Having considered the facts of this matter as they were assumed to be for the purposes of the argument, I have reached the clear conclusion that this case is not one in which the standing of the applicants to sue should be recognized. Notwithstanding their special position as ministers of religion, I do not think that they stand in any different position from countless other members of the community who, with varying degrees of commitment, profess the Christian faith. That circumstance, coupled with the absence of any threat to any proprietary or possessory interest, persuades me that there is no conclusion open other than that standing to sue should be denied.
In the course of his submissions, counsel for the applicants referred to a passage from the Gospel according to St. Matthew (Chapter 16, verse 18) in which Christ says, in relation to Peter, "Upon this rock I will build my church". Counsel said that this passage tended to show that ministers of religion, as distinct from lay members of the Church, were in a special position and thus had an interest in maintaining the sanctity of the Scriptures beyond that of an ordinary member of the public. Counsel also said that, if the matter were fully heard, the only additional material upon which he would seek to rely would be further passages from the New Testament also showing the special position of ministers of religion. I do not consider that the question of whether ministers of religion are given a special place in the exposition of Christian doctrine and teaching is of assistance in resolving the mixed question of fact and law of whether they have standing to sue in a case such as this. If, within the teaching of any particular denomination of the Christian faith, they do have such a special position, it would not, in my opinion, overcome the legal problems which the authorities to which I have referred show the applicants to have. Many people in the community have a concern about the screening of a blasphemous film. But that concern, in whatever depth and however genuinely and sincerely it may be felt, does not permit such a person to resort to the Court.

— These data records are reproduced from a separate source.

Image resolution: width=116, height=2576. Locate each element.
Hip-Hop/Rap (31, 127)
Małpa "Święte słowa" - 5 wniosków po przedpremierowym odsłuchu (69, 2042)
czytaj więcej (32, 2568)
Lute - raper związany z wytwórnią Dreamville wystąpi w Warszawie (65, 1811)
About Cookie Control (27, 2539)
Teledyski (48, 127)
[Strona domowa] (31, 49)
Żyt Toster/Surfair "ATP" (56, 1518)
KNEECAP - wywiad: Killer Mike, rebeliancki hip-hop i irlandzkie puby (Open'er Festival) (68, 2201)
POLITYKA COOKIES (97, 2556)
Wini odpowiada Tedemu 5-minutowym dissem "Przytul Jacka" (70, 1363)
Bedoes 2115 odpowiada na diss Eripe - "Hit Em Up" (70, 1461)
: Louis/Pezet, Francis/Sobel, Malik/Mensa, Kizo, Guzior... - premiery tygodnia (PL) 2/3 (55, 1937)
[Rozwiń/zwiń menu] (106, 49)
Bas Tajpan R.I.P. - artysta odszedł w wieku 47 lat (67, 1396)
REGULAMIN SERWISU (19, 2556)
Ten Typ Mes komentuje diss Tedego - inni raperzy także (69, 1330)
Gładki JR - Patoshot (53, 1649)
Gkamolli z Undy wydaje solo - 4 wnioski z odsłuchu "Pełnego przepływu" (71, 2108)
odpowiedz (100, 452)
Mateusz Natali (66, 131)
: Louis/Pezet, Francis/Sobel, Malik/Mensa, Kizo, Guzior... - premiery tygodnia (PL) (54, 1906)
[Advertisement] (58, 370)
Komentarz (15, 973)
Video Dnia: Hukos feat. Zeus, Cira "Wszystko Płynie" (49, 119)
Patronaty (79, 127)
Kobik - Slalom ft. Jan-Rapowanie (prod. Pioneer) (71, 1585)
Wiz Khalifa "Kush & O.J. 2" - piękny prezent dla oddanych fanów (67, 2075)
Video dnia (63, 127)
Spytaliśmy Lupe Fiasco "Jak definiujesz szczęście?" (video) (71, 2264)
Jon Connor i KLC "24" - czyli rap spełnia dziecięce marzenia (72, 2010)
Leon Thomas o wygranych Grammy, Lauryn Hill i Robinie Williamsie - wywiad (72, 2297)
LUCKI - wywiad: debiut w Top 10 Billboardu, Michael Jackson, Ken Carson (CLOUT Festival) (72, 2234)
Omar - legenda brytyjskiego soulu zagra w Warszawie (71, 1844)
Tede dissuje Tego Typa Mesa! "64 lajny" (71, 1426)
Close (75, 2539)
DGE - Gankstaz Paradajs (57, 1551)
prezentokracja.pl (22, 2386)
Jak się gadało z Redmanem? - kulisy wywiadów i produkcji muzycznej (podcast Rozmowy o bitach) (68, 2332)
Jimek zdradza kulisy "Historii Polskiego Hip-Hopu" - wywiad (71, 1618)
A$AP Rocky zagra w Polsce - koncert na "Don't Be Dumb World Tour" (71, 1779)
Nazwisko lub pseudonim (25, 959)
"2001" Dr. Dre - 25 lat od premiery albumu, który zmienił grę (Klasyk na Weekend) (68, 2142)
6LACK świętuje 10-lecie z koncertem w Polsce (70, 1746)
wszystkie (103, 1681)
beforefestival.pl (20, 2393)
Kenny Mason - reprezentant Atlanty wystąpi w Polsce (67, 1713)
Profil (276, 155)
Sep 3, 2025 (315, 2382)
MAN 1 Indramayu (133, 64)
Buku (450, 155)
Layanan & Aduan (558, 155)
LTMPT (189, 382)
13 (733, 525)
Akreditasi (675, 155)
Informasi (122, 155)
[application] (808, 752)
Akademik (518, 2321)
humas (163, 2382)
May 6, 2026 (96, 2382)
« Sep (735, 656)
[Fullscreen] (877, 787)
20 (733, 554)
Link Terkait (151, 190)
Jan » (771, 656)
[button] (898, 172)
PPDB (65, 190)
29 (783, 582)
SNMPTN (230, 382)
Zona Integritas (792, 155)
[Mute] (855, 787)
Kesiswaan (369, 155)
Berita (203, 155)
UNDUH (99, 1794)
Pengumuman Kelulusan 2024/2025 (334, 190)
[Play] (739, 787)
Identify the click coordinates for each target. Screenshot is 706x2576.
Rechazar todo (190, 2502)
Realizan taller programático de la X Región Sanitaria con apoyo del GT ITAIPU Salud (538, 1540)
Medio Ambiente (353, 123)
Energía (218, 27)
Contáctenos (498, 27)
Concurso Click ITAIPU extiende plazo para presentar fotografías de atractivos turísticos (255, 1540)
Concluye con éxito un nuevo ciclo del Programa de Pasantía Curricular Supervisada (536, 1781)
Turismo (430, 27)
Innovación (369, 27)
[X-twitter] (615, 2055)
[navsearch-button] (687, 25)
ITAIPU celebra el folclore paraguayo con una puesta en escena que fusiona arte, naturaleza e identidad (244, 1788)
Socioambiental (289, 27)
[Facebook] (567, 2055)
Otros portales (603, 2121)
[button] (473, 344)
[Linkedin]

The policy of the legislation, as disclosed in the regulations, is to entrust the question of censorship of films to the first and second respondents. No provision is made for any appeal or objection by members of the public. If a member of the public feels injured by what he or she sees as a breach of the law administered by the respondents, his only remedy is a relator action by the Attorney-General for which he needs the Attorney-General's fiat.
I would have preferred to deal with the question of standing, not pursuant to an application based on Order 20, rule 2, but as a separate question determined as a matter of substance rather than in a summary way; cf. Yango Pastoral Co. Pty Limited v. First Chicago Australia Limited (1978) 139 CLR 410 at pp 419-420 and TVW Enterprises Limited v. Duffy (1985) 62 ALR 63 at p 68. But, if this course had been taken, I am satisfied that the result would have been the same. No additional evidence which might have been led by either party would have changed the essential facts. In those circumstances, the most economical course, from the point of view of expense to the parties and the time of the Court, is to bring the proceedings to an end now.
I order that the application be dismissed. The applicants are to pay the respondents' costs of the notice of motion and of the application itself.